#### [Stated task]
Reproduce each of the rows below, substituting "navigation drawer" for "side menu" and leaving everything else unchanged; omit the pictures.

--- Supplied material ---

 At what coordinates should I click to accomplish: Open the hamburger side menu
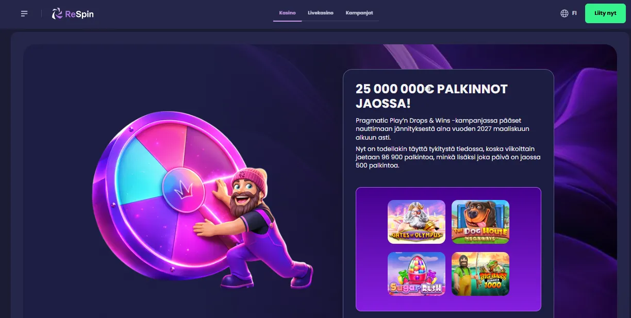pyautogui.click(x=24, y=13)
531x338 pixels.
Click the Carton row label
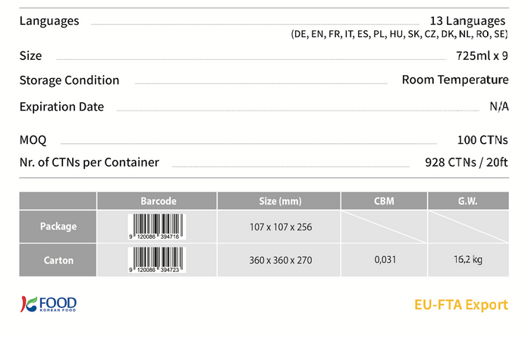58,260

---

#### [Complete answer]
 At what coordinates should I click to accomplish: Open the hamburger navigation drawer
pyautogui.click(x=24, y=13)
531x338 pixels.
Click the Carton row label
58,260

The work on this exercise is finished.